There is so much new and exciting research in the literature reminding us that the developing brain of an adolescent is truly different from that of a young child or an adult. The adolescent brain is wired for aggression, pleasure seeking, impulsivity, and risk taking. Interestingly, this can either be a recipe for disaster or actually allow adolescents to fearlessly take on new challenges and be highly creative. The adolescent brain wants to rebel and conform at the same time! If you live with an adolescent you already know that their brains respond to emotionally loaded imagery and situations with an intensity that is far greater than that of young children or adults. When appropriately channeled, this enables them to become passionate about justice and personal causes, and can evoke deep feelings of empathy and compassion for others. And yes, it also means that “looking at them the wrong” way can lead to instant meltdown.

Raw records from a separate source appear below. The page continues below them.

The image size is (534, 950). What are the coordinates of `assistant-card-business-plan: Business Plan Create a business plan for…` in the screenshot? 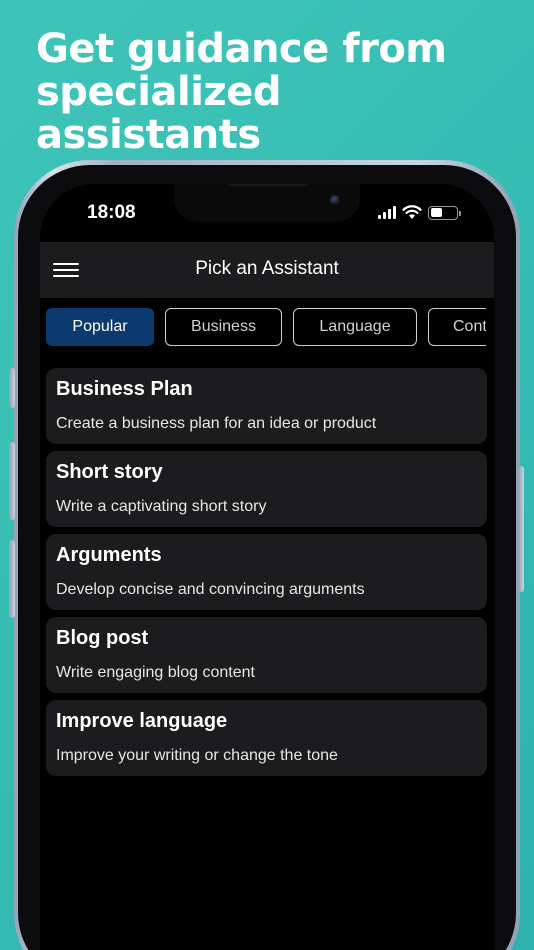 It's located at (266, 406).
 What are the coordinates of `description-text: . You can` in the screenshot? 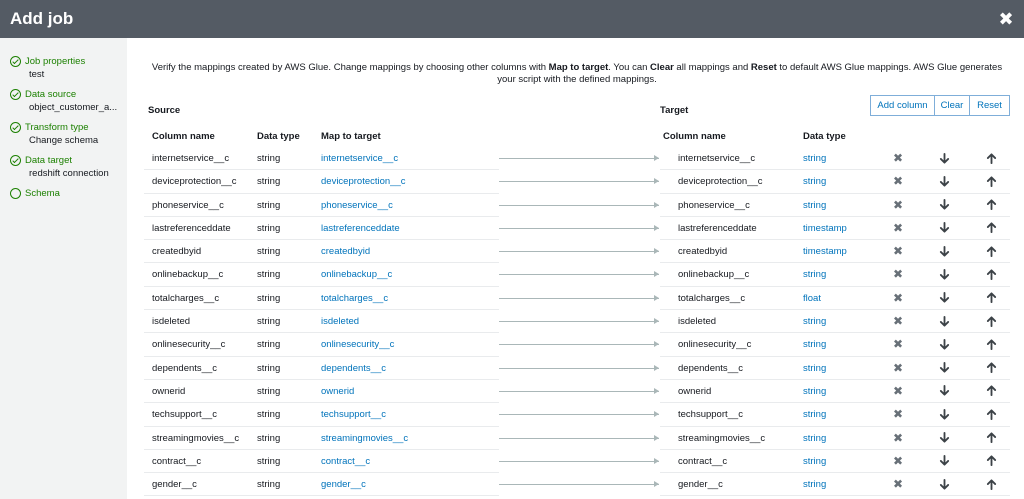 It's located at (630, 68).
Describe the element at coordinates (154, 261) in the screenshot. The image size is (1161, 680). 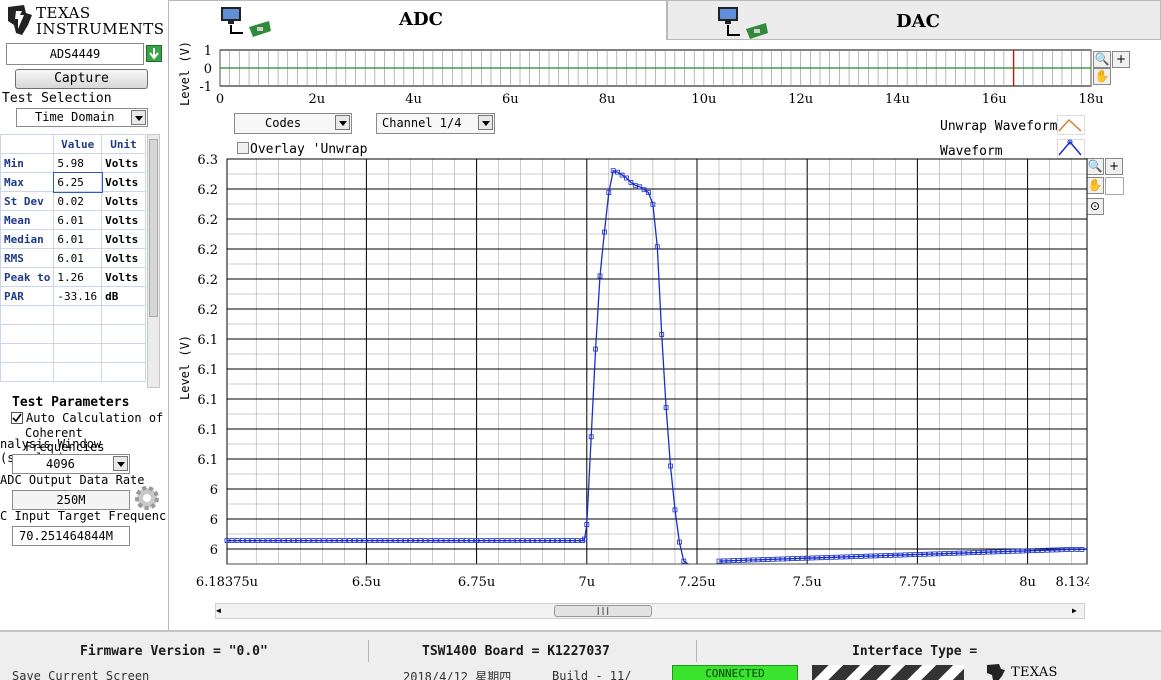
I see `stats-scrollbar` at that location.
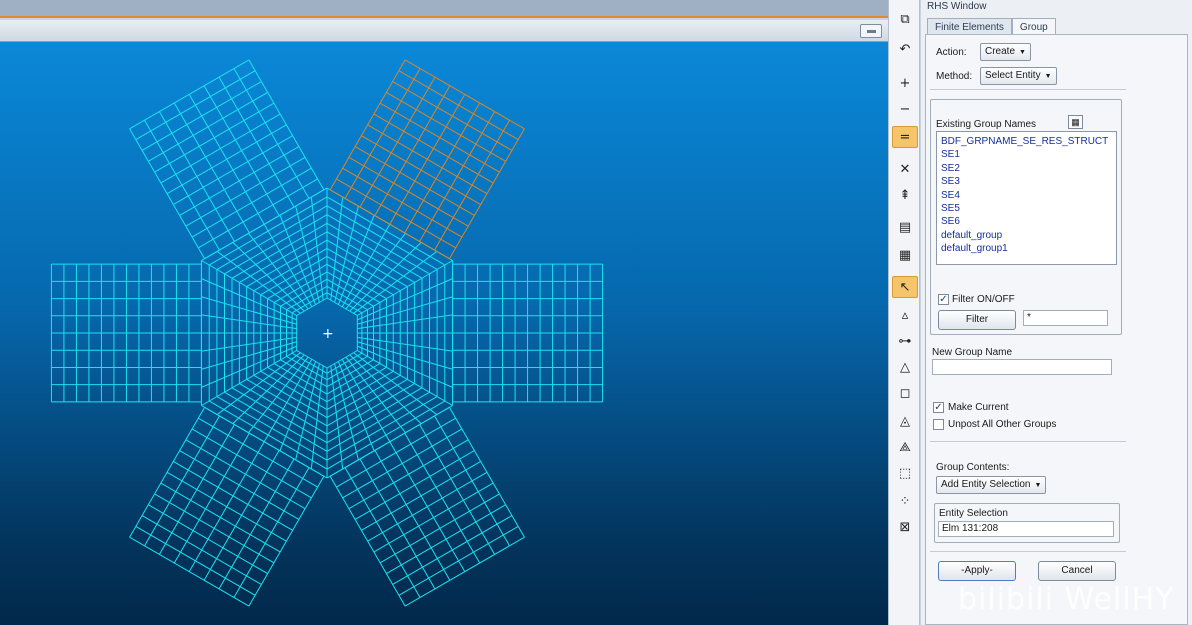  Describe the element at coordinates (986, 484) in the screenshot. I see `group-contents-value: Add Entity Selection` at that location.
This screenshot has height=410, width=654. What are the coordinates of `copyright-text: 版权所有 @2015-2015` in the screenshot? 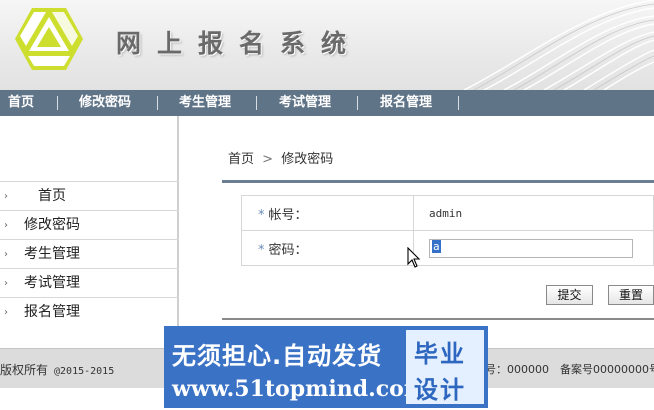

Adolescents can be difficult to reason with because they often see the world through a black/white lens and are incapable of full abstract thinking until their mid-20’s. They often want to analyze and attach deep meaning to things, yet ironically, the parts of the brain responsible for cause and effect thinking are not yet fully wired. The adolescent brain often perceives that others “don’t get them,” believing that you’ve only really heard them when you agree with them. This still developing brain tends to over-generalize, can downplay important experiences and exaggerate little things, and buys into the idea that “if you feel it, it must be true.” Since the primary developmental task of adolescence is forging an identity, teens are, by definition, very focused on self. In some ways, this is actually necessary, and should be normalized for worried parents who fear that their teenager will always be “selfish.” In truth, the adolescent brain is a remarkable work in progress. We do need to remember that it is a “different brain” and not have the expectation that it will process and respond to the world in the same ways that our adult brains do.
How do you see the clinical treatment of adolescents as different from that of adults?

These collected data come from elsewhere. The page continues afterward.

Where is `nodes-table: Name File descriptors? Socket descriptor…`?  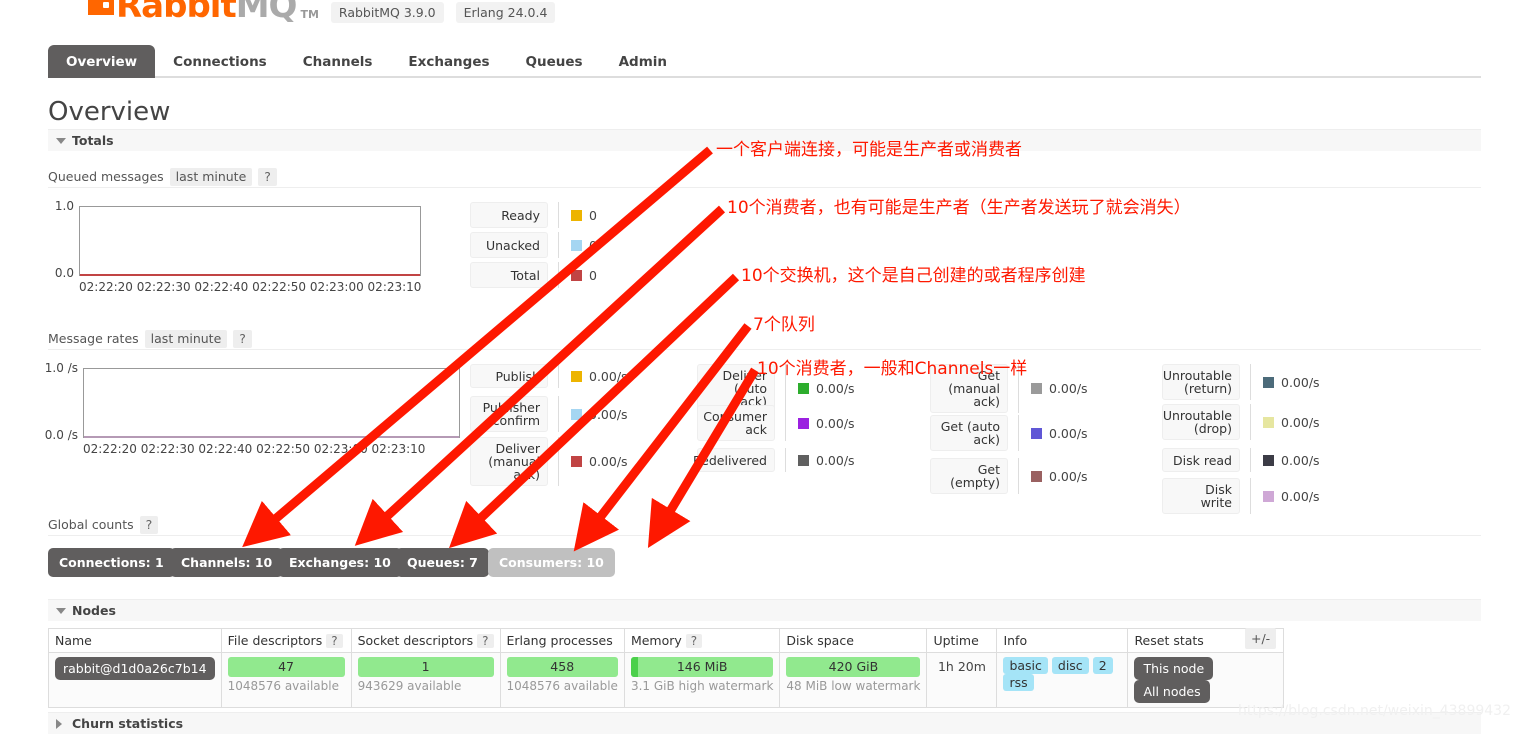 nodes-table: Name File descriptors? Socket descriptor… is located at coordinates (666, 668).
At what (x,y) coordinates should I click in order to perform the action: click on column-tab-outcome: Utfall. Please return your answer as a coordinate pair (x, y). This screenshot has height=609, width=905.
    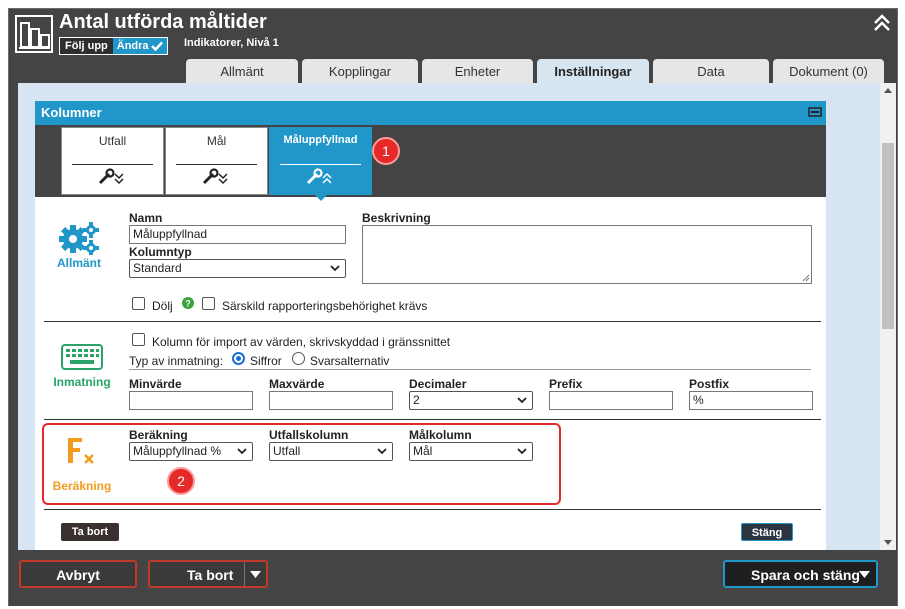
    Looking at the image, I should click on (112, 161).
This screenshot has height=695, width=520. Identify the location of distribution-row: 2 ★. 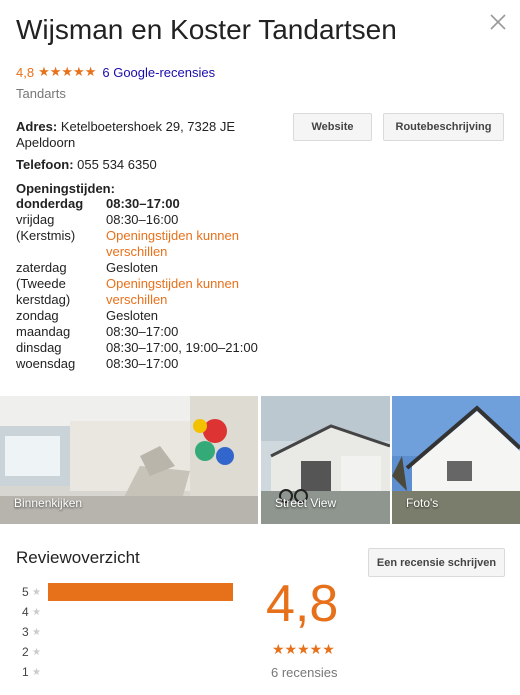
(35, 652).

4 thoughts on "The Adolescent Brain: A work in progress"
Also http://www.aotss.com and http://www.irlenvlcmd.com. I have specialized for the last 25 years in somatic stress (sensory overload also known as sensory processing disorders) affecting learning, working , attention/focus, behavior, anxiety and stress tolerance, trauma, and learning challenges. Using simple (yet complex since training is required to understand the neurobiology and proper and accurate assessment and implementation) that require very little time, relatively easy to carry over, research based and are cost affective. A multidisciplinary approach seems to provide the best results with collaboration to bring the pieces of the puzzle together. Irlen Syndrome, or visual sensory processing overload, affects the mind, body, sensory systems, and energetic states of children and can carry over a lifetime into adulthood. When addressed other therapies can work more effectively since a major stressor is minimized or eliminated via proper diagnosis and intervention. Takes 1-2 session and specific accommodations so every therapist should know how to find those who would benefit and take care of this underlying issues as a baseline for creating more effective intervention strategies and progress. The neurobiology of stress (and how stressors affect function and emotional well being, and even the immune system) can be tracked via symptom checklists, SPECT brain scans and EEGs, goal setting and progress, standardized testing, and medical testing as well. There have been successful studies done on this issue in prison schools, vocational rehabilitation, and wounded warrior programs (Marines and Navy) over the last 30 years. We are all working on pieces of the human puzzle and when we work together with a client based service delivery model , we all benefit and can save the client time, $$$ and the agony of living with trauma and disability.
Shoshana, you offer a good reminder that human beings are made up of so many facets, and we do have an ethical and clinical responsibility to assess thoroughly, and understand the impact that biology and neurobiology has on our clients’ symptoms and struggles. Thank you for the feedback!
Thanks for the wonderfully written blog post! I work with teens and find that their ego-centric nature needs to find an alliance with the therapist. They often are at odds with their parents or some aspect (or many aspects!) of their world. They really do need to know someone understands how they think and feel – once they come to me they often feel alone in some way. I also have to be very careful with confrontation – as therapists we have to be careful anyway – but with teens, I need to meet them where they are. I find they like to explain themselves, and it is a good exercise to ask them questions about their experience. It is good for them to hear their own voice, and they can then question themselves as to the need for change, or I may find an opening to ask if their thinking is working for them. They are very sensitive to feeling judged or someone telling them what to do, so it can be a sensitive issue. I do enjoy the process of a young mind working through the dilemmas of becoming an adult. It isn’t easy. This is good food for thought! Thanks again, Vivian
Vivian, you clearly know what you are doing when it comes to working with teenagers! I love the inherent respect, non-judgmental patience, and compassion that your response exudes. Your clients are blessed to have your guidance!